You are required to re-validate your CMMS whenever major changes take place, like:
- Switching to a new CMMS
- Upgrading to a new version of your existing CMMS, especially when there are changes to the core functionality
- Changing the scope of your CMMS deployment
- Making major changes to your IT infrastructure, i.e. changing servers or operating systems
How Do You Validate a CMMS?
Validating CMMS software means following a series of steps to ensure the data collected by your CMMS is accurate, reliable, and protected from tampering. During the validation process, you rigorously test your CMMS to check its performance.
During validation, you also configure your system’s access and permissions so that only authorized employees can access databases, update information, and sign maintenance records.
CMMS validation is a three-part process. The three stages are known as Installation Qualification (IQ); Operational Qualification (OQ); and Performance Qualification (PQ).
Understanding the Three Stages of CMMS Validation: IQ, OQ, and PQ
Here’s what the phases of CMMS validation look like. Note this isn’t a comprehensive list of processes, but an overview.
Installation Qualification (IQ)
Installation qualification is the first foundational step to validating your CMMS software. At this stage, you need to verify and document that the software is correctly installed and configured.
During the IQ stage, you also need to ensure that you have the appropriate infrastructure so your CMMS can run correctly. That means verifying that your servers have sufficient processing power, memory, and storage, and putting backup systems in place.
Operational Qualification (OQ)
During the operational qualification stage, perform a series of tests to check whether the CMMS functions correctly. (OQ is sometimes called functional testing.)
Check the software’s data collection and storage capabilities, ensuring that your CMMS correctly stores data entered manually, streamed from sensors, and inputted from other platforms. Check to see that your data access and permissions are working correctly.
You’ll also need to check all CMMS alarm and notification functions. For example, if you’ve set it to trigger an alert when the temperature reaches a certain level, conduct testing to see how that alert performs both at and near the threshold.
Performance Qualification (PQ)
During the performance qualification stage, you continue testing your CMMS, with an emphasis on reliability and consistency.
This time, you’ll test it in real-world conditions, mimicking the conditions in your plant as closely as possible. The goal is to see how the CMMS performs during peak load times and how it handles high data and query volumes.
At this point, it’s also a good idea to check your backup, recovery, and redundancy systems to see how they function under stress. If your plant has any unusual features or workflows, this is the time to see how your CMMS handles them.

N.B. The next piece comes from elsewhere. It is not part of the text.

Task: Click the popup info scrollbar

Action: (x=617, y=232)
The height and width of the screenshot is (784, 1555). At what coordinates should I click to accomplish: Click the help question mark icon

Working With the Experts To Streamline the CMMS Validation Process
Validating your CMMS can be a long, overwhelming process. But the outcome is worth the effort: a validated CMMS drives better maintenance practices, so you can produce reliable, safe, and effective products, all while improving your compliance outcomes.
Because validation is so complex, it’s a good idea to partner with a team of experts who can speed up the process and help you whenever you need to re-validate the software. The result is streamlined, efficient validation, and a CMMS you can rely on to help keep your organization compliant.